While there are many other subtle differences between 1953 and now, enough has stayed the same that you could still manage to navigate around the region’s secondary roads today using this map.

The opposite side shows a close-up of the central part of Washington and nearby Virginia:

I immediately notice that the Theodore Roosevelt Bridge, one of the major links between Virginia and D.C., is absent. (So too is the footbridge that allows you to walk out to nearby Theodore Roosevelt Island.) Constitution Avenue dead-ends at the Potomac River, where today it leads onto the Roosevelt Bridge. The Arlington Memorial Bridge, designed as a drawbridge, is graphically shown with its center draw span lifted. The draw span was closed for good in 1961.

Arlington National Cemetery, across the Potomac in Virginia, was much smaller, and the nearby Marine Corps Memorial, featuring its iconic sculpture of the flag raising on Iwo Jima, was yet to be built. Washington National Airport is represented by its original terminal, about which the map text notes, “Visitors observe operations at huge air terminal from glass-enclosed lounge.” Nearby, angling toward the airport for a landing, is a graphic image of a Lockheed Constellation, an iconic passenger airplane from the 1950s.

The focus of the Washington map is the National Mall, the long rectangle of parkland extending from the Lincoln Memorial to the U.S. Capitol. Here the differences between then and now are many.

Immediately obvious is the dual set of buildings—the largest buildings aside from the Pentagon depicted on the map—just north of the Lincoln Memorial Reflecting Pool, an area now occupied by Constitution Gardens. Built during World War I for use by the Navy and the War Department, these “temporary” buildings remained in use until they were demolished in 1970. The only war memorial on this section of the Mall is the small one commemorating the citizens of the District of Columbia who served in the First World War. The World War II, Korean, and (obviously) Vietnam war memorials have yet to be built.

There are indications of many more “temporary government buildings” dating as far back as World War I shown on the map. They are denoted only by letters—and then numbers when the mapmakers ran out of letters. They dot the Mall from one end to the other.

In 1953 you could still drive on roads circling the Lincoln Memorial, Jefferson Memorial, and Washington Monument. Today these roads are closed to traffic.

Today, between the Washington Monument and the U.S. Capitol, resides the greatest single concentration of museums in the world, most of them part of the Smithsonian Institution. In 1953 the institution’s presence here consisted only of four buildings: the original Smithsonian Castle; the “Old National Museum,” now the Arts and Industries Building; the “New National Museum,” now the National Museum of Natural History; and the Freer Gallery of Art.
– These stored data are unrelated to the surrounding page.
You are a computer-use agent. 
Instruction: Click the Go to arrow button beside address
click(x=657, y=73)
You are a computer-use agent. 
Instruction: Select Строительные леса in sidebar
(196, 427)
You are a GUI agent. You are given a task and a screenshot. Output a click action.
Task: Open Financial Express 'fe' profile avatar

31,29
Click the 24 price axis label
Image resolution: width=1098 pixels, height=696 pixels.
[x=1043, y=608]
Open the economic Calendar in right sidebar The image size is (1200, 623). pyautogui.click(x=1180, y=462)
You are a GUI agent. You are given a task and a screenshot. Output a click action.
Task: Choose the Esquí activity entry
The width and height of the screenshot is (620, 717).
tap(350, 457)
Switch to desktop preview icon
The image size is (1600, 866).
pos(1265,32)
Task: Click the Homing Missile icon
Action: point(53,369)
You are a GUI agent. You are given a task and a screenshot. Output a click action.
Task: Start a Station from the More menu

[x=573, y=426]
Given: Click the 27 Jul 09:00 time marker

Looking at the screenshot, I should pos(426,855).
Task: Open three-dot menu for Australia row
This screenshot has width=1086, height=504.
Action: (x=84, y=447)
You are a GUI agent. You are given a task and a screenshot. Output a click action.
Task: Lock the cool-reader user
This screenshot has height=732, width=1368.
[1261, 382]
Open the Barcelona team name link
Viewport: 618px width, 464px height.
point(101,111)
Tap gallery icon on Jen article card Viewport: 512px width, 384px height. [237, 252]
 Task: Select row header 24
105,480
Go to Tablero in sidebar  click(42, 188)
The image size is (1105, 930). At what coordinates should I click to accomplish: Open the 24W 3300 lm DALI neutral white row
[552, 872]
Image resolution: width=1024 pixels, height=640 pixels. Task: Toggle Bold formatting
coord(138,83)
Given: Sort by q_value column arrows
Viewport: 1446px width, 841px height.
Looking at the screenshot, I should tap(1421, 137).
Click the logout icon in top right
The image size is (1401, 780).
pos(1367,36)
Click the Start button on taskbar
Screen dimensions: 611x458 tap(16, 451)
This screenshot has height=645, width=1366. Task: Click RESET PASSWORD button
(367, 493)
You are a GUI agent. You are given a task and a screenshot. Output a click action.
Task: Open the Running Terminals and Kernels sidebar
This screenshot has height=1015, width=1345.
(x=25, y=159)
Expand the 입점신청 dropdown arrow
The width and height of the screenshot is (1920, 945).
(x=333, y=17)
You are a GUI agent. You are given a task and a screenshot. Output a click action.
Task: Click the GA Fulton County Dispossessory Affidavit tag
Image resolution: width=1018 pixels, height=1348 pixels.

Also here is the original National Gallery of Art building, completed in 1941. Eight more museums would be built on this section of the National Mall in the coming decades.

Today, only two streets run the length of the Mall here, Madison and Jefferson drives. Between them lies a broad swath of greenery and a grid of walkways. In 1953 those walkways were streets, including Washington and Adams drives. When these streets were turned into walkways decades later, the pavement was graveled over rather than removed, which is why many of the Mall walkways have such poor drainage and are pocked with puddles after it rains.

Way up 6th Street, NW, near Howard University, is Griffith Stadium, where the American Baseball League’s Washington Senators played. Up Massachusetts Avenue is the Naval Observatory, still open to the public during regular hours in 1953, not yet the residence of the vice president. Farther up Mass Ave at the highest point in the city is Washington Cathedral. Now known as Washington National Cathedral, its cornerstone-laying ceremony was presided over by President Theodore Roosevelt in 1907. President George H. W. Bush presided over the mounting of its final stone in 1990, an event I attended.

By then, I had lived in the Washington area for seven years. I first visited Washington with my father in 1969, but that’s another story, one I’ll tell next.